(Word and element location data)
+---+
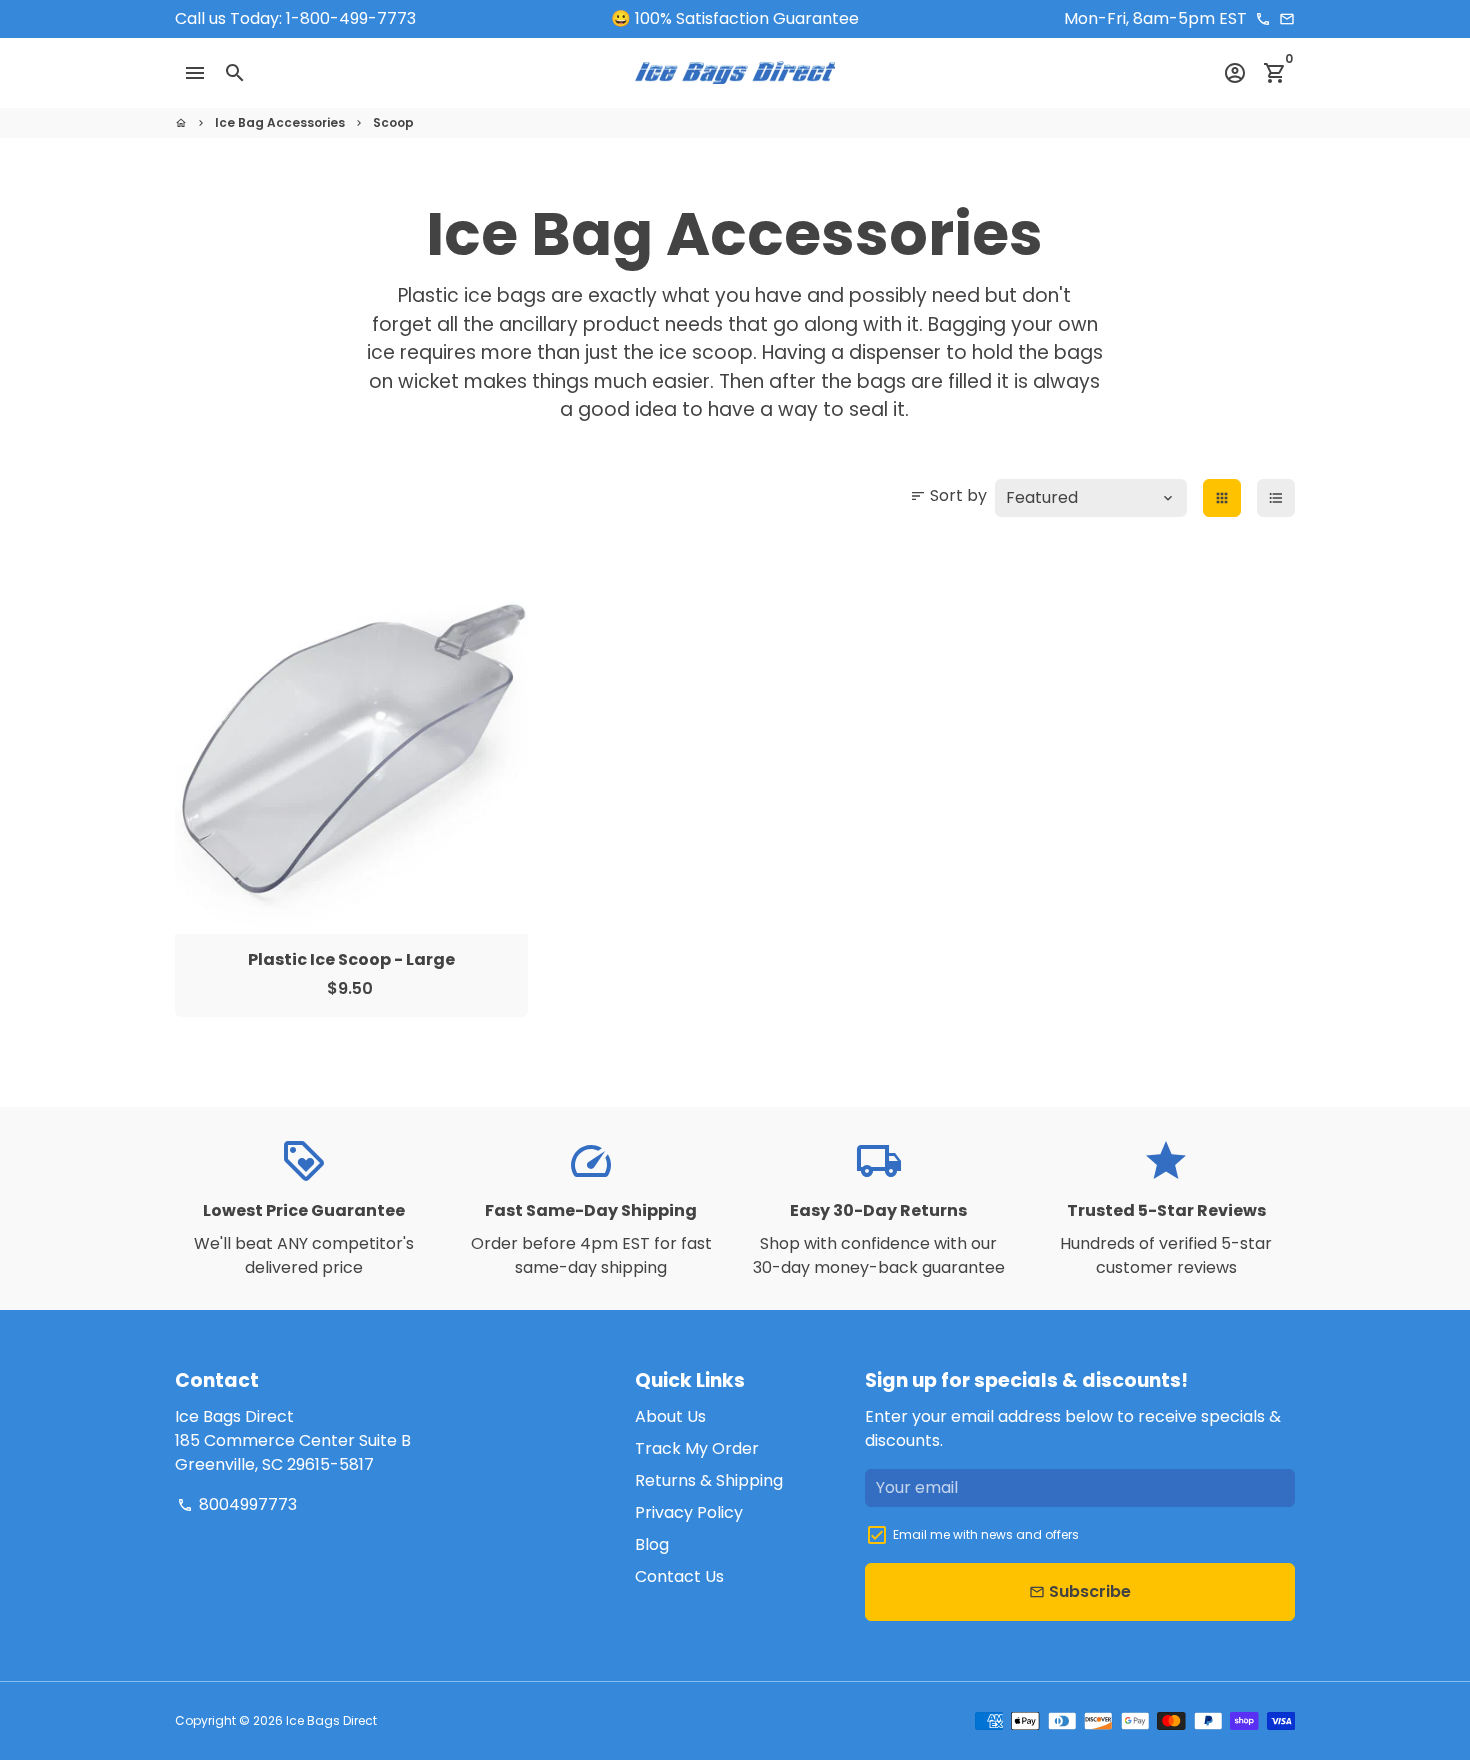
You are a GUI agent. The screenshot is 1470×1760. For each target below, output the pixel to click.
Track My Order (697, 1448)
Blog (652, 1544)
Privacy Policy (689, 1512)
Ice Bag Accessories (280, 122)
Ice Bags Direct (331, 1720)
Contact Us (679, 1576)
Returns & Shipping (709, 1480)
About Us (670, 1416)
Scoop (393, 122)
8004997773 (237, 1504)
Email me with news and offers (986, 1534)
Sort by (948, 495)
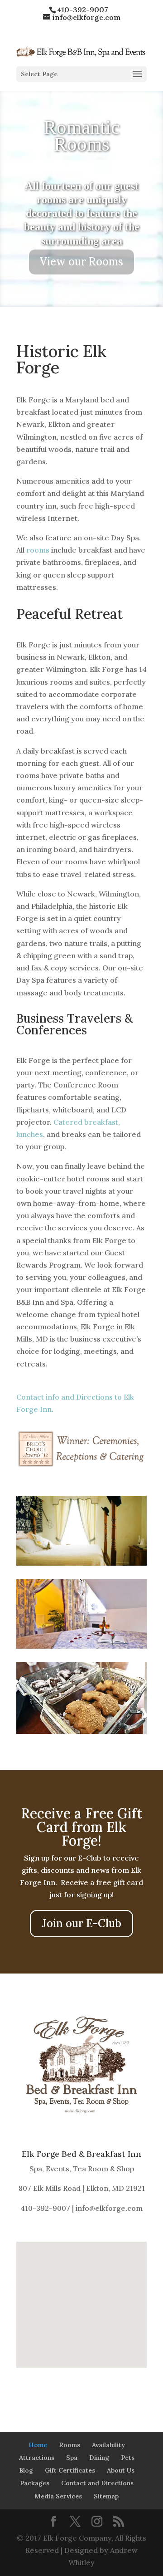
+---+
• [Task to complete]
Edit the data above so that "Track My Order" becomes "Order Tracking", with nothing else changed, and leave the pictures out.

• [Expected answer]
You are a GUI agent. The screenshot is 1470×1760. For each target below, output the pixel to click.
Order Tracking (697, 1448)
Blog (652, 1544)
Privacy Policy (689, 1512)
Ice Bag Accessories (280, 122)
Ice Bags Direct (331, 1720)
Contact Us (679, 1576)
Returns & Shipping (709, 1480)
About Us (670, 1416)
Scoop (393, 122)
8004997773 (237, 1504)
Email me with news and offers (986, 1534)
Sort by (948, 495)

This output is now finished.